(Beginning of Document passage)

Advertisement

Poll Finds Teenagers Unaware of Methamphetamine Risks

Share
TIMES STAFF WRITER

A majority of teenagers in Los Angeles County say they don’t believe there is any risk in trying the drug methamphetamine once or twice.

That’s one of the unsettling findings of a survey to be released today by the Partnership for a Drug-Free America at a Universal City hotel. The study’s results spurred a new anti-methamphetamine advertising campaign aimed at teenagers.

Teenagers’ use of methamphetamine, also known as speed, is not high. About 10% of youngsters in Los Angeles and 9% nationwide reported that they had used it at least once over the previous year, according to the survey.

Advertisement

Still, receptiveness to the drug is a warning “on where behavior will go,” Steve Dnistrian, senior vice president of the New York-based Partnership, said Tuesday.

“Are kids hearing the dangers about this drug or missing it? To a great degree, they are missing it and that’s disturbing,” he said.

The anonymous survey last year of 5,536 Los Angeles County students in the seventh through 12th grades proved to be especially worrisome because methamphetamine is so readily available in Southern California, from both small-time home labs and big manufacturing operations hidden in desert areas, officials said.

The poll showed a great split in attitudes between youngsters and their parents. Fifty-eight percent of teenagers in Los Angeles and 56% nationally did not believe that trying methamphetamine posed a big risk. Los Angeles parents were not polled. But, in a nationwide sample, 79% of parents greatly feared that just one try would harm their children.

The poll results did not surprise William Smith, director of clinical services for Phoenix Houses of California, which has seven substance-abuse treatment centers.

“I think young people basically have a tendency to want to experiment with things to some degree,” he said. “In spite of information that’s available, they always feel it’s not going to happen to them.” Methamphetamine use seems particularly strong in San Diego County, probably because of the large number of illegal labs there, Smith said.

Advertisement

Described as the cocaine of the ‘90s, methamphetamine is a white or yellowish substance in powder or rock form that is smoked or injected. It can trigger psychoses and violent behavior and, experts stress, can be quickly addicting.

(End of Document passage)

Instructions to follow → Copy the passage of the methamphetamine poll article word for word, from "Still, receptiveness to" up to and including "areas, officials said.".

(Beginning of Extracted material)

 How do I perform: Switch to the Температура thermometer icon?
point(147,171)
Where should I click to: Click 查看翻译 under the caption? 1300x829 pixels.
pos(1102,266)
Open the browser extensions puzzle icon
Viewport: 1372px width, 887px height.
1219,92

(End of Extracted material)

Answer space →
Still, receptiveness to the drug is a warning “on where behavior will go,” Steve Dnistrian, senior vice president of the New York-based Partnership, said Tuesday.

“Are kids hearing the dangers about this drug or missing it? To a great degree, they are missing it and that’s disturbing,” he said.

The anonymous survey last year of 5,536 Los Angeles County students in the seventh through 12th grades proved to be especially worrisome because methamphetamine is so readily available in Southern California, from both small-time home labs and big manufacturing operations hidden in desert areas, officials said.